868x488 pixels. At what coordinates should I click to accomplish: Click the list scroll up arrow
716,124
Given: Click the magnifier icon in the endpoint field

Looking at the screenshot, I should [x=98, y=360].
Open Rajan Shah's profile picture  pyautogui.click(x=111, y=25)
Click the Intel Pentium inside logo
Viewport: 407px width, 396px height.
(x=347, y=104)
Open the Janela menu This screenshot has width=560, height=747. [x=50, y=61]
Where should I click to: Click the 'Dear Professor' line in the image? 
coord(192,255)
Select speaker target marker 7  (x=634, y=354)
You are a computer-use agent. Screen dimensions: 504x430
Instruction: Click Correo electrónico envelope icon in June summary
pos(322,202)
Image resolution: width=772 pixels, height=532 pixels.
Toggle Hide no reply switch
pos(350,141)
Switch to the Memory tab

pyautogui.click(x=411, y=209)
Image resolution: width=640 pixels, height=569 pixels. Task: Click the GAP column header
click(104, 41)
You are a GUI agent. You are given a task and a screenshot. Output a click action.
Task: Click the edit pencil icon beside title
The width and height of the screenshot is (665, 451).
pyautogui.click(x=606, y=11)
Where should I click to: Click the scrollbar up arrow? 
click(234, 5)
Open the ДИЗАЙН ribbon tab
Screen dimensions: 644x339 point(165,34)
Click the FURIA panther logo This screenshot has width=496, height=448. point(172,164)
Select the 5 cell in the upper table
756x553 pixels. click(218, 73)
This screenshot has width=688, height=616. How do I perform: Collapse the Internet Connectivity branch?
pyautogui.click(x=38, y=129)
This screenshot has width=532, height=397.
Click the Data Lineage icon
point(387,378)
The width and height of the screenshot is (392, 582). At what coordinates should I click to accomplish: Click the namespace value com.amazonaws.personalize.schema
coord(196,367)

_Activity_
Write out all the records again, exactly as they appear.

_Result of this task_
868x488 pixels. At what coordinates should I click to accomplish: Click the list scroll up arrow
716,124
Given: Click the magnifier icon in the endpoint field

Looking at the screenshot, I should [x=98, y=360].
Open Rajan Shah's profile picture  pyautogui.click(x=111, y=25)
Click the Intel Pentium inside logo
Viewport: 407px width, 396px height.
(x=347, y=104)
Open the Janela menu This screenshot has width=560, height=747. [x=50, y=61]
Where should I click to: Click the 'Dear Professor' line in the image? 
coord(192,255)
Select speaker target marker 7  (x=634, y=354)
You are a computer-use agent. Screen dimensions: 504x430
Instruction: Click Correo electrónico envelope icon in June summary
pos(322,202)
Image resolution: width=772 pixels, height=532 pixels.
Toggle Hide no reply switch
pos(350,141)
Switch to the Memory tab

pyautogui.click(x=411, y=209)
Image resolution: width=640 pixels, height=569 pixels. Task: Click the GAP column header
click(104, 41)
You are a GUI agent. You are given a task and a screenshot. Output a click action.
Task: Click the edit pencil icon beside title
The width and height of the screenshot is (665, 451).
pyautogui.click(x=606, y=11)
Where should I click to: Click the scrollbar up arrow? 
click(234, 5)
Open the ДИЗАЙН ribbon tab
Screen dimensions: 644x339 point(165,34)
Click the FURIA panther logo This screenshot has width=496, height=448. point(172,164)
Select the 5 cell in the upper table
756x553 pixels. click(218, 73)
This screenshot has width=688, height=616. How do I perform: Collapse the Internet Connectivity branch?
pyautogui.click(x=38, y=129)
This screenshot has width=532, height=397.
Click the Data Lineage icon
point(387,378)
The width and height of the screenshot is (392, 582). At what coordinates should I click to accomplish: Click the namespace value com.amazonaws.personalize.schema
coord(196,367)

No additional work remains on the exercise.